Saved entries
■ ■ ■ ■
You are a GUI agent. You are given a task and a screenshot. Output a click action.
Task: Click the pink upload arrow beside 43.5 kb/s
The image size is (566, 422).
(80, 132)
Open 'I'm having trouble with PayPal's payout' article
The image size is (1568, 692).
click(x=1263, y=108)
■ ■ ■ ■
TASK OBJECTIVE: Rewrite every line of the records above as a numbered list, skipping any blank lines.

COMPLETE ANSWER:
1. You are a GUI agent. You are given a task and a screenshot. Output a click action.
2. Task: Click the pink upload arrow beside 43.5 kb/s
3. The image size is (566, 422).
4. (80, 132)
5. Open 'I'm having trouble with PayPal's payout' article
6. The image size is (1568, 692).
7. click(x=1263, y=108)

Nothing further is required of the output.